I have (2) 3Wt rods I use for dry fly fishing mostly OHIO and PA. One Echo 7'6" and an Eagle Claw fiberglass. Love them both. I was given a classic Pfluegger reel I can fill with line for them. I already have an Echo reel with a 4WT WF flyline. I noticed it slows down rods nicely but could be a bit more delicate. Also, I cannot do the right hand curve cast in any left to right wind with the 4WT line. So I want to get a 3WT and I'm trying to decide between a DT and WF. I use these rods mostly for my dry fly fishing so I'm looking for delicate cast ability. I'm thinking the DT is a better choice.

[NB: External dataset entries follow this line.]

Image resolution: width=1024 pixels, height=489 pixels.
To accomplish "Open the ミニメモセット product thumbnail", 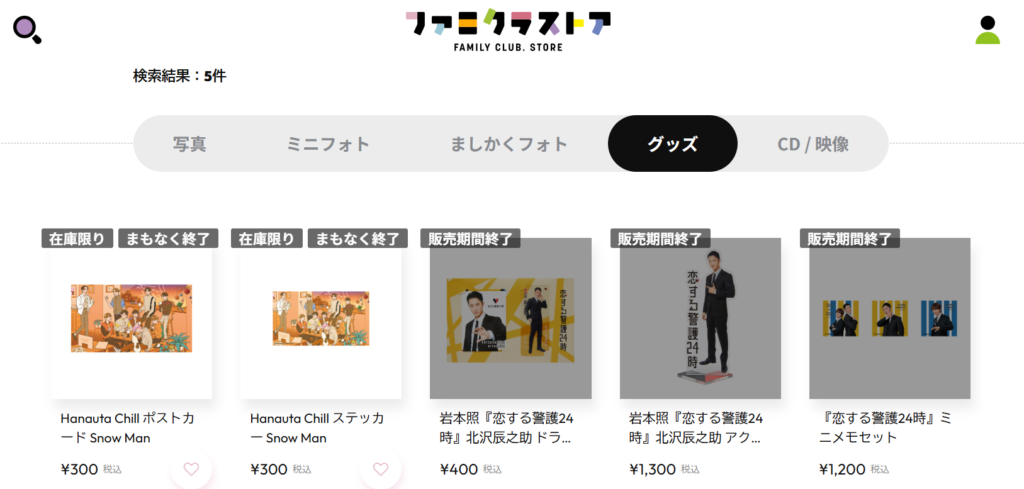I will click(889, 319).

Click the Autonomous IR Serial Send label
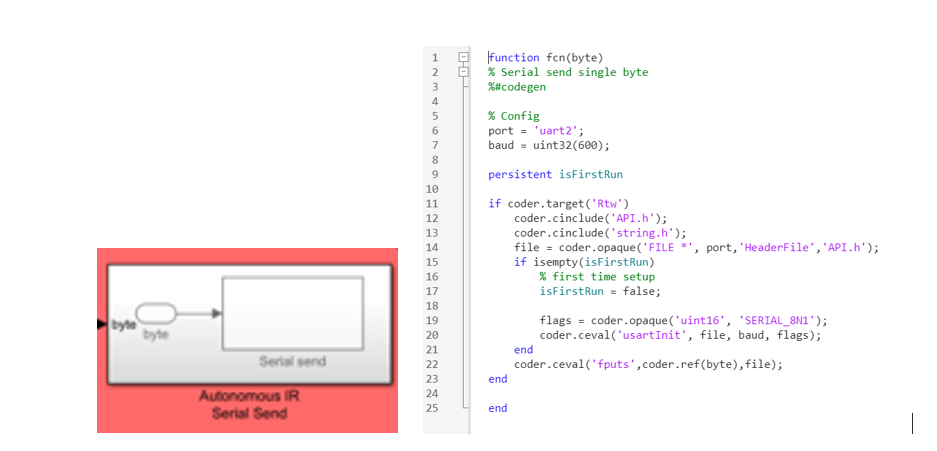249,405
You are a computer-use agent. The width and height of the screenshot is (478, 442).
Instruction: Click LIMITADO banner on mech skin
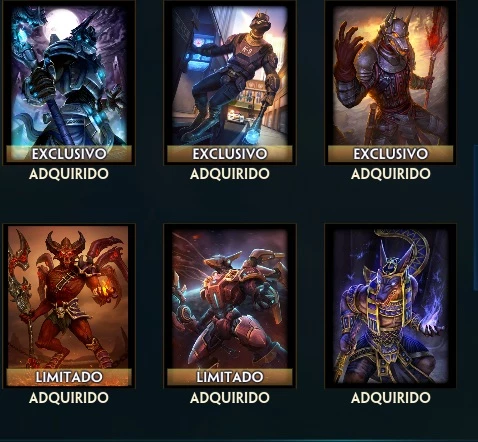[230, 377]
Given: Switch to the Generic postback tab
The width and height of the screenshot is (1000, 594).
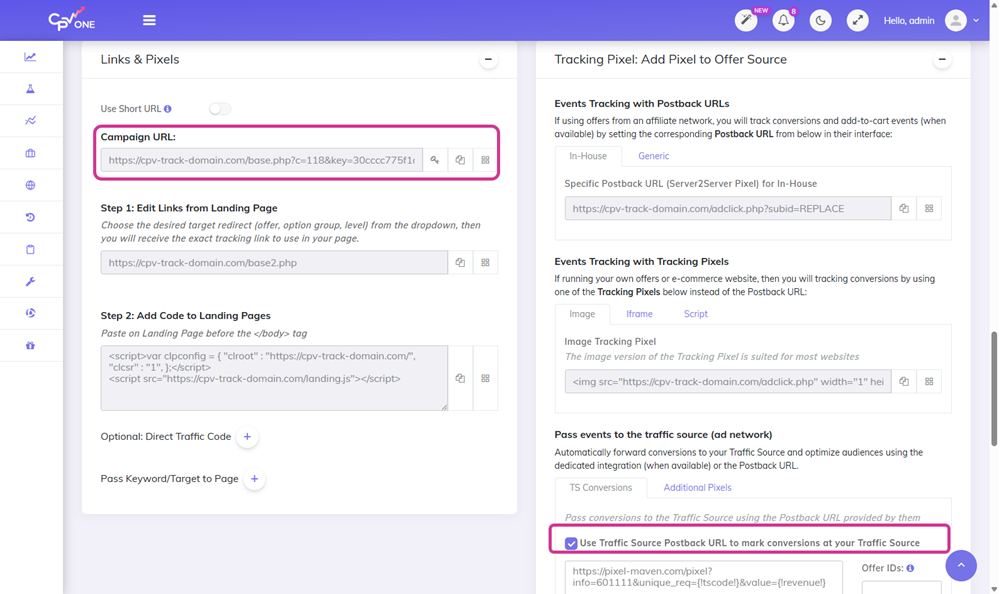Looking at the screenshot, I should 653,156.
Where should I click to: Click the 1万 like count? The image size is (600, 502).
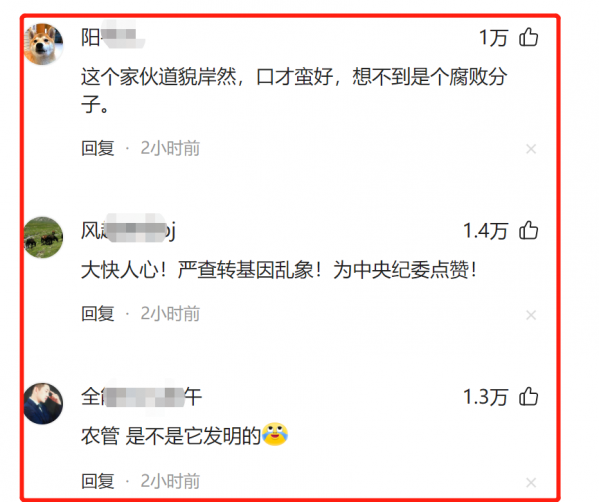pyautogui.click(x=493, y=38)
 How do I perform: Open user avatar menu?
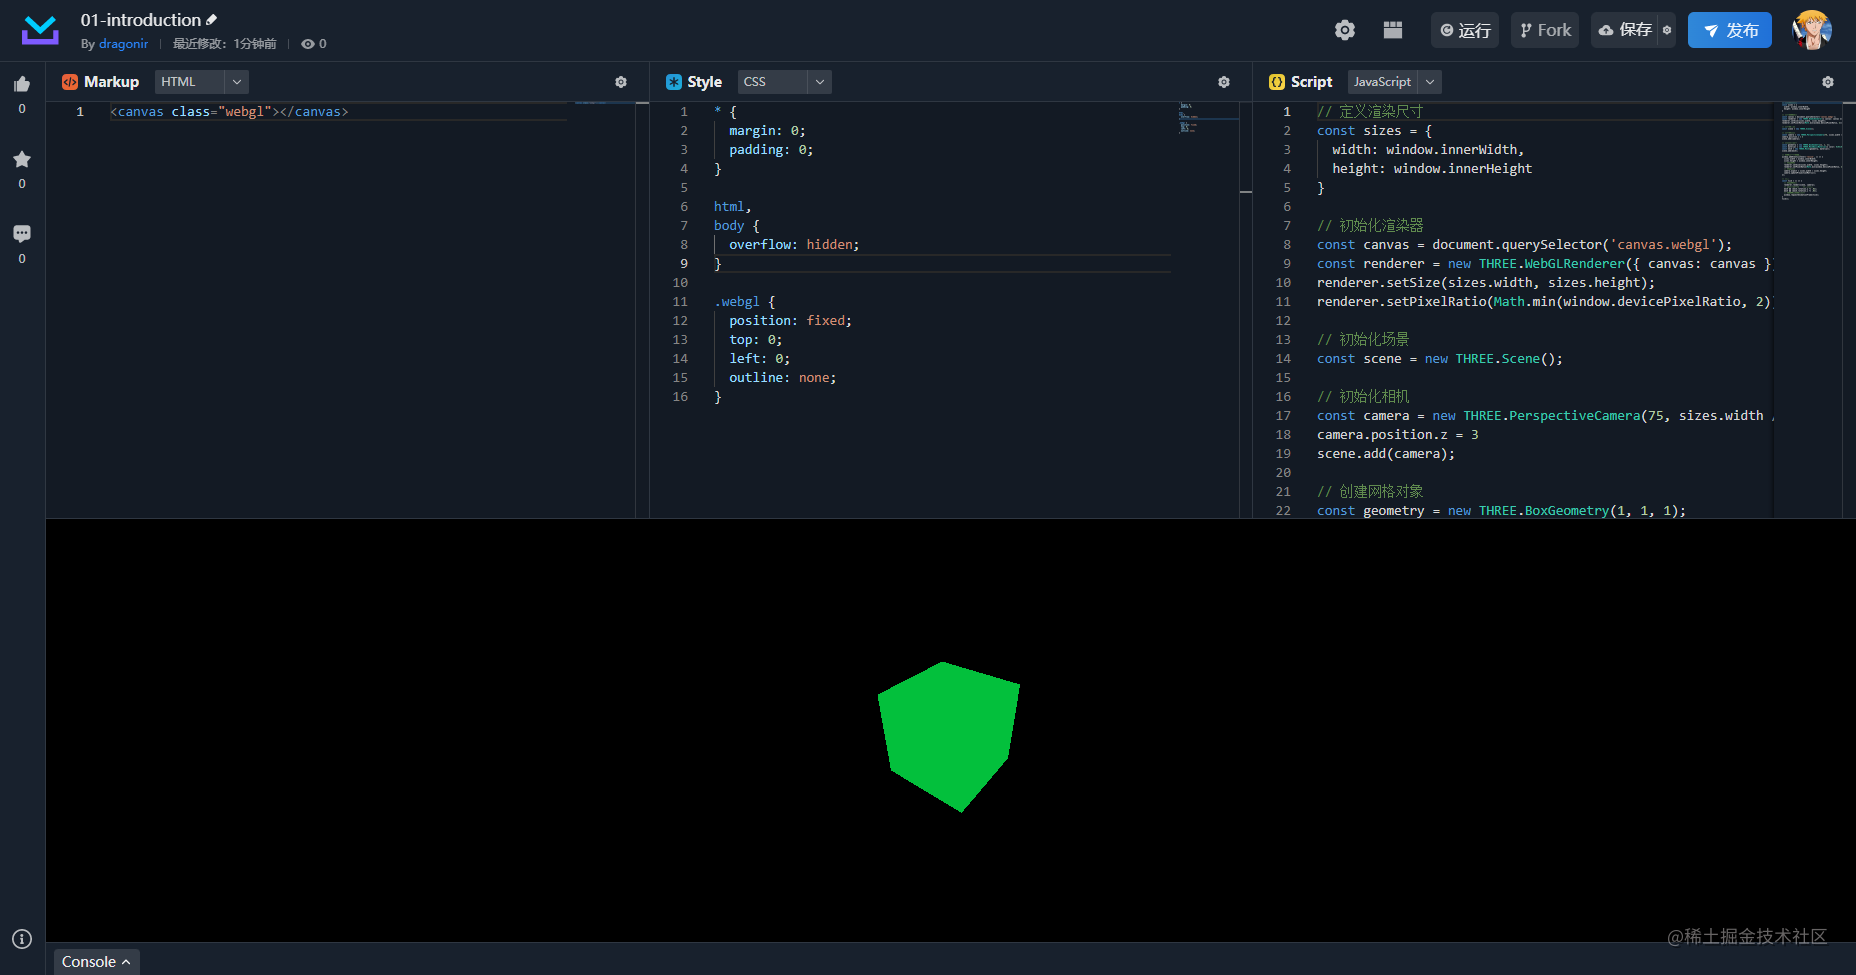(x=1811, y=30)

Am I splitting hairs or has anyone else been able to tell the difference between a 3WT DT vs. WT?


----------



## garhtr (Jan 12, 2009)

https://m.fishwest.com/blog/spencersdu/cutthroat-chronicles-weight-forward-vs-double-taper
Some info here ? Hope it helps.
Good luck and good fishing !


----------



## rickerd (Jul 16, 2008)

Thank you that article supports what I was thinking. All the shops around here only have WF lines now and they are telling me there isn't much difference and since you can cast further with WF, they have been stocking WF. I think they are just trying to sell me what they have on the shelf. I'm definitely buying DT now.
Rickerd


----------



## garhtr (Jan 12, 2009)

I'm fishing a echo 2wt with a wt frwd - seems okay but I rarely fish a dry- it's fairly new and it's the only line I've used on it so I have nothing to compare it to.
I do have a 6wt that I'd call soft or slow action ( my favorite rod) and I think it cast best with a dt line.
Good luck and good fishing !


----------



## rickerd (Jul 16, 2008)

I decided on the Cortland 444 DT in 3wt peach. Put it on last night and nailed the amount of backing first time. Then at lunch threw a foam cricket at some bluegill at Walker road pond. There was a good bit of wind but it loads nicely and rolls gently. Caught a couple 6 and a 7 incher. I was also able to use a left hand curve cast for first time. I am right handed and I know I can right hand cast. I'm excited to find some trout for a test now. Thank you,
Rickerd


----------



## rickerd (Jul 16, 2008)

I've had a chance to fish both my 3wts now with the new line and love it. My Echo feels like a magic wand even with a dry top fly and woolly bugger as a dropper. I just need to get in front of trout now. Maybe soon.
Rickerd


----------



## Uncle Miltie (Jun 10, 2018)

These days I use silk lines on my bamboo rods. On my fiberglass rods silk lines are also great, but they are work to dry and maintain after each use. On these I use Cortland Sylk, in a double taper. I like the way a double taper line casts with the slower rods, and should the end wear, I can simply turn the line around and use the other end. And, I don't have to dry or use Mucilin after each use. I haven't used a weight forward line in years.


----------